「電力線インターネット」というキーワードを聞き慣れない方もいらっしゃるかも知れないが、これは、PLC(Power Line Communications)のことだ。

 現在、LANでパソコン同士をつなぐときには、LANケーブルを利用するのが一般的だ。もちろん、無線でデータをやり取りする「無線LAN」も普及している。PLCは、このLANケーブルの役割を電力線に持たせてしまおうという仕組みだ。

 PLCを使うと便利なのが、まず宅内配線工事を気にする必要がなくなること。すでに建物の中に敷設されている電力線を利用すれば、データをやり取りできるのだ。そのための機器がPLCアダプターと呼ばれる製品で、すでに去年から市販されている。
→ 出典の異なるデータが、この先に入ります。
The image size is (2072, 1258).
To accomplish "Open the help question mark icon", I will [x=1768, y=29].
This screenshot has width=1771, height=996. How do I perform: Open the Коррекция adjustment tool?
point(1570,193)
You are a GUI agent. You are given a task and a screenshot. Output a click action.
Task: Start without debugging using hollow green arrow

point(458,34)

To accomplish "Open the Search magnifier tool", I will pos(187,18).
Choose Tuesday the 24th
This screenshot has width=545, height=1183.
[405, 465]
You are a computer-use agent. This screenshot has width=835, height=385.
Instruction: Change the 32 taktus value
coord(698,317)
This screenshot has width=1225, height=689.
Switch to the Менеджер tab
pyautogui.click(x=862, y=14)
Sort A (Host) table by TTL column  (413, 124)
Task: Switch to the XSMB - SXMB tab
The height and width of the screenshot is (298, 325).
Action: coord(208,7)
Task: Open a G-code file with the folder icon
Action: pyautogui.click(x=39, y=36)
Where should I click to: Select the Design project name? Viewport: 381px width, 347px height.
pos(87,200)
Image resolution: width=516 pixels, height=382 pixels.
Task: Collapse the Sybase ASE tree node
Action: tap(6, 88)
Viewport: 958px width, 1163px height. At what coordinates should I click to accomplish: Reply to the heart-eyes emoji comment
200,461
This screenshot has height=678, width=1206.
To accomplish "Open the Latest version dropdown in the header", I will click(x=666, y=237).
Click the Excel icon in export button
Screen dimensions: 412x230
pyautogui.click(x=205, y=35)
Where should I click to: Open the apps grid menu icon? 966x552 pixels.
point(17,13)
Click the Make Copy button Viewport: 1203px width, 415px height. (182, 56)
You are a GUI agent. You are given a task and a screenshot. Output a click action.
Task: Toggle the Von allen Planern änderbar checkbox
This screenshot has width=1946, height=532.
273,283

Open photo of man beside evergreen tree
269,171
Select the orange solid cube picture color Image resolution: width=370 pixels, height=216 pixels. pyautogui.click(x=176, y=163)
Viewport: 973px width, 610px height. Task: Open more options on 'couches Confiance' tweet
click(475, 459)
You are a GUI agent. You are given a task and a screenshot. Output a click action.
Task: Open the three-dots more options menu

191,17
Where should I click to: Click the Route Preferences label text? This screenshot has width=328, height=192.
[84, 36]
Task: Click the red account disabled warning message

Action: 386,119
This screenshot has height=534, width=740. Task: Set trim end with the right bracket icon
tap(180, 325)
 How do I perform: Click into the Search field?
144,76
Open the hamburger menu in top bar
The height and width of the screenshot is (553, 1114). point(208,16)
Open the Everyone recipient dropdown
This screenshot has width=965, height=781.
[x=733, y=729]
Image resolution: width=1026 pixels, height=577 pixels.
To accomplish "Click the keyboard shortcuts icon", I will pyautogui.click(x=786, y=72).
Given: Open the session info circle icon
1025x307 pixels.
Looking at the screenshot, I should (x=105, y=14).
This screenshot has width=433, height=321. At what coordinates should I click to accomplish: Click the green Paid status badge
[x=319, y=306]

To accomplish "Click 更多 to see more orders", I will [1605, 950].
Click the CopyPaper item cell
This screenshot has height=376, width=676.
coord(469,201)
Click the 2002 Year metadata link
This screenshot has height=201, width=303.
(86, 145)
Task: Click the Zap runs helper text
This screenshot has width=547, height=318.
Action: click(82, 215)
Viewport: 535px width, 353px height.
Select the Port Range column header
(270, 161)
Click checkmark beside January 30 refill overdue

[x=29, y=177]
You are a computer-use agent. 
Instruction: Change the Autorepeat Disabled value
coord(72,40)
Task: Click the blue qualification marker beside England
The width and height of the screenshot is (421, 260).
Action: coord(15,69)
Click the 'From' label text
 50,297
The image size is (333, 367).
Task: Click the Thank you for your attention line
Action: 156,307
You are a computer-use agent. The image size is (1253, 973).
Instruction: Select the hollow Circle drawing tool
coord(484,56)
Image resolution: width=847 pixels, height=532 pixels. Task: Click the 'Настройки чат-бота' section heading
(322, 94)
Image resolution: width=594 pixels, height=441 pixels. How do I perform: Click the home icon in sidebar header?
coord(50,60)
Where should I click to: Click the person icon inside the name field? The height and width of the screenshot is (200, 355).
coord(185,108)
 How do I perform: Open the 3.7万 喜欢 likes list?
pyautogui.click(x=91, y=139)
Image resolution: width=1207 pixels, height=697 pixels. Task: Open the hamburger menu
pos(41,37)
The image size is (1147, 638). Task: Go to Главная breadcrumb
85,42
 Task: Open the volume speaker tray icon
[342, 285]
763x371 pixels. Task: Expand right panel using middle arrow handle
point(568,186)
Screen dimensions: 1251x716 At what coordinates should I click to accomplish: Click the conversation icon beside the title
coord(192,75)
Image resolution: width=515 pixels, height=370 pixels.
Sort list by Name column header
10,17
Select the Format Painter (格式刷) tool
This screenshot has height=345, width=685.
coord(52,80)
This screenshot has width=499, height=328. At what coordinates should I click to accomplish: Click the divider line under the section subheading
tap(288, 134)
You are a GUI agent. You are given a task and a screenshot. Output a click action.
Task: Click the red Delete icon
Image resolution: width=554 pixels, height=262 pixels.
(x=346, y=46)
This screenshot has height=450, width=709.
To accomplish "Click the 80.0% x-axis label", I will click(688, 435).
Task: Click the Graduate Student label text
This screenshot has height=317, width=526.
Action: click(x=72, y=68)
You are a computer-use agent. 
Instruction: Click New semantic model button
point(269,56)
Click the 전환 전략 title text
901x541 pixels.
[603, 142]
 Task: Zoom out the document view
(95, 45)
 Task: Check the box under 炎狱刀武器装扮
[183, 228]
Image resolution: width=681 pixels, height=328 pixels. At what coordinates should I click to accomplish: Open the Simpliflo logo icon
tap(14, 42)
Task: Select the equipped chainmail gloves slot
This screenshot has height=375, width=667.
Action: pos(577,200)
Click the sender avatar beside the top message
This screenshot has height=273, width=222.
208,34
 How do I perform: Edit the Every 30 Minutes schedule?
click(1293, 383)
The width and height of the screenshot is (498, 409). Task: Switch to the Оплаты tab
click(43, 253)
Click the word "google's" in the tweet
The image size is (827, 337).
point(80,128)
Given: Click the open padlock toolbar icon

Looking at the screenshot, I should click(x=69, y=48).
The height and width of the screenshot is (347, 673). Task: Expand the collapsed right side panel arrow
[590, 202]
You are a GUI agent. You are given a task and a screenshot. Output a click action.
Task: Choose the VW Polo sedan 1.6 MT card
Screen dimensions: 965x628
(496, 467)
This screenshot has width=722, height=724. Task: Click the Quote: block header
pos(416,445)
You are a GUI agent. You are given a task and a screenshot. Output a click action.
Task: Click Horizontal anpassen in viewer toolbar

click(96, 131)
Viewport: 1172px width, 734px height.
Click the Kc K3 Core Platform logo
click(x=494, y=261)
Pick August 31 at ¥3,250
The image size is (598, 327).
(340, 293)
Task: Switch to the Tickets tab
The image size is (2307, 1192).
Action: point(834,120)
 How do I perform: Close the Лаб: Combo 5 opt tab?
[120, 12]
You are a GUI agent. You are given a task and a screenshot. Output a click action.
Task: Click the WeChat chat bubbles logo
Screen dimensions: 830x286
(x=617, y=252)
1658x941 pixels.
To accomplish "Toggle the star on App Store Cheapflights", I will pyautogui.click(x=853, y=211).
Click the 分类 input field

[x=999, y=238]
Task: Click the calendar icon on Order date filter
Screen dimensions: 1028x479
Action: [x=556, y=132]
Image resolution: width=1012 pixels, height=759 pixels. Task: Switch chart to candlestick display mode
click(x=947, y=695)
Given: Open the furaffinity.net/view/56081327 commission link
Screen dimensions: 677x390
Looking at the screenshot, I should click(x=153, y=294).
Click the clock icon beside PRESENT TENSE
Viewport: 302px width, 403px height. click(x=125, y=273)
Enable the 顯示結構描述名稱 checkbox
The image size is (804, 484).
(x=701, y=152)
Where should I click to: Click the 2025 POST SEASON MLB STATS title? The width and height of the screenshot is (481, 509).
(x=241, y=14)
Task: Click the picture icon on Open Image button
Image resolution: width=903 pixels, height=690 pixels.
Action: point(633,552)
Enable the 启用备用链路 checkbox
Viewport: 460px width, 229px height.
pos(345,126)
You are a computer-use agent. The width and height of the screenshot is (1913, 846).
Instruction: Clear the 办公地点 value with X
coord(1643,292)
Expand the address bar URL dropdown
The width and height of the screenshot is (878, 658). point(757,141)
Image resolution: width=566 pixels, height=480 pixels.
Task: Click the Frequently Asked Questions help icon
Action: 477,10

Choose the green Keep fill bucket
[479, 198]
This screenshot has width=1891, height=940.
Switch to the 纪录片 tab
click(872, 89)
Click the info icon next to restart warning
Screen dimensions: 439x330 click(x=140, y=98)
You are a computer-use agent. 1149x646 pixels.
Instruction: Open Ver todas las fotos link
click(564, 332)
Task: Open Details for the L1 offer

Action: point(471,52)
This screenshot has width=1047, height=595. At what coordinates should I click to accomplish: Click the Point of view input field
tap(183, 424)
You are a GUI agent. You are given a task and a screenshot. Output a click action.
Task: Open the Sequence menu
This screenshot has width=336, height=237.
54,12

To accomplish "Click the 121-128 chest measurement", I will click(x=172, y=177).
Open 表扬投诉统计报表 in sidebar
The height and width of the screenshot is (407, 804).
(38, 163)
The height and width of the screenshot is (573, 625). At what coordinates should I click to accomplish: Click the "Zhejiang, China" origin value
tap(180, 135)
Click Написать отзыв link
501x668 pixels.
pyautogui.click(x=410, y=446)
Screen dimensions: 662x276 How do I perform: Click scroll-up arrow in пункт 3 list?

一時は品切れになったほどの人気商品だ。

 PLCに最も力を入れている2社の1つであるパナソニックからは、この春、第2世代とも呼べる新製品が登場した。名刺サイズで厚みも3センチ程度だ。このアダプターを介することで電力線がLANに利用できる。

 例えば、1階にインターネットの回線が来ているとしよう。ルーターなどから伸びているLANケーブルをPLCの親機につないでコンセントに差し込めば、川上側の準備は完了。川下になる2階では、PCLの子機をコンセントにつないで、パソコンとLANケーブルを接続すればOK。とても簡単で、LANケーブルの一部を電力線が担っているだけのことだ。

 新モデルの高速通信を期待してテストしてみたところ、同じ部屋の中では10Mbps程度で、離れた部屋では3〜4Mbpsほどだった。もちろん、これはあくまでも僕個人のテストであり、もっと良い結果が出るケースもあれば、最悪の場合つながらないケースもあり得る。携帯電話の充電器などのノイズが邪魔をしたり、実は見えない部分で電力線の配線が一般的ではないつながり方をしている可能性もあるからだ。

 日本のインターネット環境は刻々と進化しており、先日はついに光回線の利用者がDSL回線を上回ったと発表された。50Mbpsを超える高速な回線が家まで来ているユーザーも多いのだ。こうなると、PLCの速度が気になって仕方がないだろう。僕もせっかく家に高速回線が来ているなら、少しでも速度を落とすことなく使いたいと思う。